Greece moving forth from Eurogroup with obligations

A barrage of measures aimed at bringing money to Greece

The Greek government is exploring a new ‘wave’ of measures to be discussed over the coming week so as to loosen the bonds threatening the Greek economy. If all goes well, Finance Minister Yanis Varoufakis hopes to see the immediate release of 50% of the 7.2-bln-euro tranche benchmarked for Greece but which had been ‘frozen’. This move allows Greece to receive two installments of 1.8 bln euros each.

In the framework of new decisions, the Finance Minister needs to –

* create a provision for a new tax amnesty for undeclared income that will probably be incorporated into the settlement for 100 debt installments.

* create an amendment for transfer pricing.
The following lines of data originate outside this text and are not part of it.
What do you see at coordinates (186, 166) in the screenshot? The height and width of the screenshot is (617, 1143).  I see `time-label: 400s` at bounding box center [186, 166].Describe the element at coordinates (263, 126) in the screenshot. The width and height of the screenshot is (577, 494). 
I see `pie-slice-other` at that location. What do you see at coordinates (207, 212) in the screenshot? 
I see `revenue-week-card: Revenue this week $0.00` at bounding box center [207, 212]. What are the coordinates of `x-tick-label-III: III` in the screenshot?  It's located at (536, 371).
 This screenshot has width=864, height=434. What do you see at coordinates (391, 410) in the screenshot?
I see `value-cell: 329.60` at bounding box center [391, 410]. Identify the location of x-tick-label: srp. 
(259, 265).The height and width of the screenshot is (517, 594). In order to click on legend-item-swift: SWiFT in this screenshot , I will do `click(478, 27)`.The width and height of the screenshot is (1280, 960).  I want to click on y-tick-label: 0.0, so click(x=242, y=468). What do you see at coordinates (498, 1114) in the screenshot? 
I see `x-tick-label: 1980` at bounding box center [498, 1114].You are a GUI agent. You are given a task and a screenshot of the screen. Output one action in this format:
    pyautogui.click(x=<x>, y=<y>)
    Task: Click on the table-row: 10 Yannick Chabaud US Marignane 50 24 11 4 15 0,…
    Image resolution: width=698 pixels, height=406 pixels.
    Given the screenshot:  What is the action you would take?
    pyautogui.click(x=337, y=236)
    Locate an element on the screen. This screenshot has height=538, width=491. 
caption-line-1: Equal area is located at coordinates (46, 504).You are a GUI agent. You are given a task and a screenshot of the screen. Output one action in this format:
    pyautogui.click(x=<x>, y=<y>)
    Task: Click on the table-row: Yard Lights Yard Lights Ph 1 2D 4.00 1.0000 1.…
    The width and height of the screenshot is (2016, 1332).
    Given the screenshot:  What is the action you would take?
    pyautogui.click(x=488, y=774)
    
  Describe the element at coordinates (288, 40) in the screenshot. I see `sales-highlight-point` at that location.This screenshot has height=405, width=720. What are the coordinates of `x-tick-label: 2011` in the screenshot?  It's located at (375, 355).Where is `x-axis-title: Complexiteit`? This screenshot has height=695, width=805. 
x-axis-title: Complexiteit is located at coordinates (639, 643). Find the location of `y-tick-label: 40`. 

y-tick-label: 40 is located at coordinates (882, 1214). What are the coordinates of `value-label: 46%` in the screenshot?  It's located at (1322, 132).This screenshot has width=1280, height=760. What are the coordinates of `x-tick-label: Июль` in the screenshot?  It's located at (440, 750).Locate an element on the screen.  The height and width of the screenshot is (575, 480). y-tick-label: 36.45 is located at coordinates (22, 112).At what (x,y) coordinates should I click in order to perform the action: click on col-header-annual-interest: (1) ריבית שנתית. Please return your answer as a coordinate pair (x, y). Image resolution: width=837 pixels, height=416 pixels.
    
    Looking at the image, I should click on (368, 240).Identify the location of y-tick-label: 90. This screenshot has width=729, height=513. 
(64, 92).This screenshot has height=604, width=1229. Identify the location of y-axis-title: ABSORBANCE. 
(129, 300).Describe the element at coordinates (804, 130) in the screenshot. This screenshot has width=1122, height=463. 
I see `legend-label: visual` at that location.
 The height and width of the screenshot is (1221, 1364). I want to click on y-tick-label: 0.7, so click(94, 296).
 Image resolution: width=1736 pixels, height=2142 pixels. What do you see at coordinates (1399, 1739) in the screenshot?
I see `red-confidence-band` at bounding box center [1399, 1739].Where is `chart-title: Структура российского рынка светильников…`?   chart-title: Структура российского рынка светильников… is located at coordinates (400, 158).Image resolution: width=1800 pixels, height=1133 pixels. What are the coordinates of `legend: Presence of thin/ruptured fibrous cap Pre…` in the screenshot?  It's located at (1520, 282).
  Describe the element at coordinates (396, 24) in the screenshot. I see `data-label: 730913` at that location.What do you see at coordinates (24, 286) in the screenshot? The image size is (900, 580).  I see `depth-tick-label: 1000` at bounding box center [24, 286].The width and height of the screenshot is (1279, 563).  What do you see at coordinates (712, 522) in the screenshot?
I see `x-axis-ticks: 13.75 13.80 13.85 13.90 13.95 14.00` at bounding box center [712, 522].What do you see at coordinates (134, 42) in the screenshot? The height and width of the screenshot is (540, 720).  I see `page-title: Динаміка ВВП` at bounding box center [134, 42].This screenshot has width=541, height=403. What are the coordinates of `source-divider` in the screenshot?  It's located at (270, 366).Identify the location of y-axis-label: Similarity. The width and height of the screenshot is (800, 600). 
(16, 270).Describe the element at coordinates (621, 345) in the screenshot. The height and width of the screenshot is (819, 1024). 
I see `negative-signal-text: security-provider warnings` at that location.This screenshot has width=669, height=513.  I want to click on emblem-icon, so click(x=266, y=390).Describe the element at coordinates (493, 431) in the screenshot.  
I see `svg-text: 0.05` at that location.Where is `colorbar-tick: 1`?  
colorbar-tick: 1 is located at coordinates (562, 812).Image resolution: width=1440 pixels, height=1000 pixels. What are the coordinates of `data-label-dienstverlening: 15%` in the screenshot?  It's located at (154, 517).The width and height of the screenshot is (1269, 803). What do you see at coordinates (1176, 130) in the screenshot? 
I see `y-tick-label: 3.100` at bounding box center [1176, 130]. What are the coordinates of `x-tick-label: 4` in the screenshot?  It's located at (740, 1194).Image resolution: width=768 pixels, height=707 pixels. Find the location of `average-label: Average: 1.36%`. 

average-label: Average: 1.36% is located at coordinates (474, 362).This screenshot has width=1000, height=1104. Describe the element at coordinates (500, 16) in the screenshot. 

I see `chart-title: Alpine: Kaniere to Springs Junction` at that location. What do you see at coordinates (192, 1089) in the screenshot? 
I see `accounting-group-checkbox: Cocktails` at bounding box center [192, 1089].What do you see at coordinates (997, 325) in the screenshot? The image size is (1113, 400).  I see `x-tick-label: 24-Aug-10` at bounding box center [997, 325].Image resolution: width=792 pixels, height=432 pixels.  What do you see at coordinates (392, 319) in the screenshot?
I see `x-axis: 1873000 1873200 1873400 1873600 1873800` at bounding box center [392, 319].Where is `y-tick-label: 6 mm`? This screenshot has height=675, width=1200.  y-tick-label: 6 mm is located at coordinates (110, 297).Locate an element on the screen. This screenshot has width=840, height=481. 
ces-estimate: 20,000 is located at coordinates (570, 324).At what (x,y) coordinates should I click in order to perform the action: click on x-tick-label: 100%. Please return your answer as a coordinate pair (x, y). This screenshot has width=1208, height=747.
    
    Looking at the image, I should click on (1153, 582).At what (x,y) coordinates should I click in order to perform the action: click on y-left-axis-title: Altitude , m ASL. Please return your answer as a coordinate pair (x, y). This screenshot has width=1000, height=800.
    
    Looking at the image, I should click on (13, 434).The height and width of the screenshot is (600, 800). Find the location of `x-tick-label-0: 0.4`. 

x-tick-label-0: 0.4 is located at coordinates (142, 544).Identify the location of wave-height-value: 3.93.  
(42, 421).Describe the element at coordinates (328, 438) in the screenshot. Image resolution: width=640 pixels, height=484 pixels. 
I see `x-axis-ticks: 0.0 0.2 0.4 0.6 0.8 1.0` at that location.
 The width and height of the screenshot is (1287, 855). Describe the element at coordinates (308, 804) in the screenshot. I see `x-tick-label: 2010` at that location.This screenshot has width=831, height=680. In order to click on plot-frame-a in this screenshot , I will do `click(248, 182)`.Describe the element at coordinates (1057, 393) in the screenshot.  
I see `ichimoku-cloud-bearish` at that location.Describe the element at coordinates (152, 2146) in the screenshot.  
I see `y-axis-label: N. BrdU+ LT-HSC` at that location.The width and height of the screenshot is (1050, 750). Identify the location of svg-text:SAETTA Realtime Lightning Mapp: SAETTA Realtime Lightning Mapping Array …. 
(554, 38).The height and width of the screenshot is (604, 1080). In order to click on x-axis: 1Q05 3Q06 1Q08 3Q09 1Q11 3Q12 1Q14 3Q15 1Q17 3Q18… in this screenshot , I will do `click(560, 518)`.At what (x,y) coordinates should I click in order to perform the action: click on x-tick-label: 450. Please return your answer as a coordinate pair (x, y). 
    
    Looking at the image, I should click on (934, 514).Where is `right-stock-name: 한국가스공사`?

Although this is a ‘scientific’ form of multinational form, there is a framework for the provision and documentation and data already created by the previous government.

* create measures to deal with the humanitarian crisis worth 200 mln euros from funds saved from operational costs.

In the second phase, at the end of March or start of April, Greece – in collaboration with the institutions – needs to:

* clarify the obligations and motivations citizens will have to seek receipts.

* proceed in offering electronic gambling licenses.

* create pilot programs for part-time supervisors (students, pensioners, housewives) in order to ensure that receipts and VAT are paid.